General advice about medicines
- Try to give medicines at about the same time(s) each day, to help you remember.
- If you are not sure a medicine is working, contact your doctor but continue to give the medicine as usual in the meantime. Do not give extra doses, as you may do harm.
- Only give this medicine to your child. Never give it to anyone else, even if their condition appears to be the same, as this could do harm.
If you think someone else may have taken the medicine by accident, contact your doctor straight away.
- Make sure that you always have enough medicine. Order a new prescription at least 2 weeks before you will run out.
- Make sure that the medicine you have at home has not reached the ‘best before’ or ‘use by’ date on the packaging.
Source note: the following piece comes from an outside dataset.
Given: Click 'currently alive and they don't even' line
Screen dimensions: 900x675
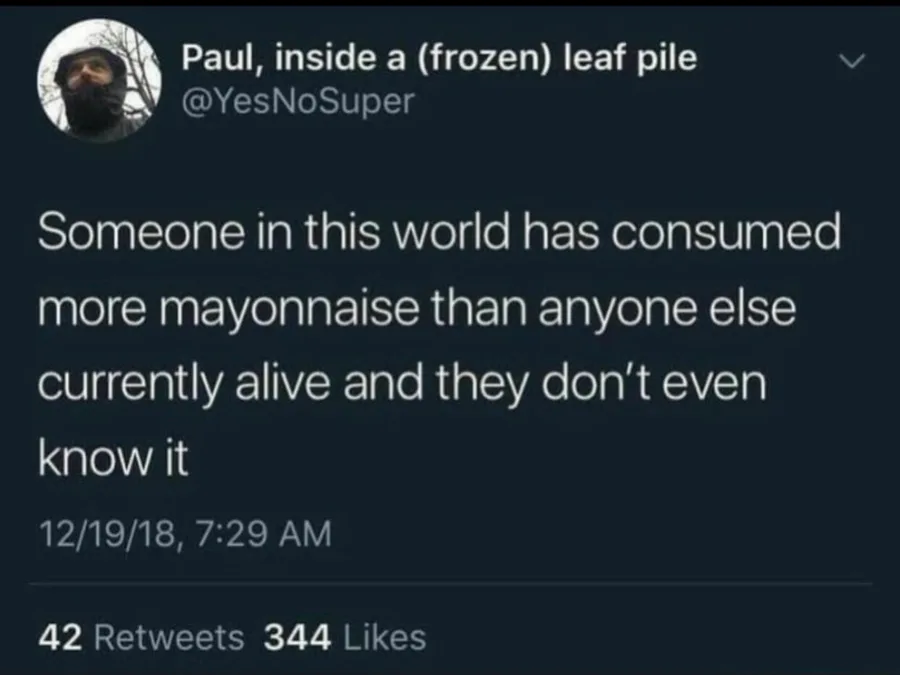Looking at the screenshot, I should point(402,385).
Give old medicines to your pharmacist to dispose of.
Where I should keep this medicine?
- Keep the medicine in a cupboard, away from heat and direct sunlight. It does not need to be kept in the fridge.
Make sure that children cannot see or reach the medicine.
- Keep the medicine in the container it came in.
Who to contact for more information
Your doctor, pharmacist or nurse will be able to give you more information about ferrous fumarate and about other medicines used to prevent or treat iron-deficiency anaemia.
You can also get useful information from:
Version 1, June 2012. © NPPG, RCPCH and WellChild 2011, all rights reserved. Reviewed by: June 2015.
The primary source for the information in this leaflet is the British National Formulary for Children. For details on any other sources used for this leaflet, please contact us through our website, www.medicinesforchildren.org.uk.
We take great care to make sure that the information in this leaflet is correct and up-to-date. However, medicines can be used in different ways for different patients. It is important that you ask the advice of your doctor or pharmacist if you are not sure about something. This leaflet is about the use of these medicines in the UK, and may not apply to other countries. The Royal College of Paediatrics and Child Health (RCPCH), the Neonatal and Paediatric Pharmacists Group (NPPG), WellChild and the contributors and editors cannot be held responsible for the accuracy of information, omissions of information, or any actions that may be taken as a consequence of reading this leaflet.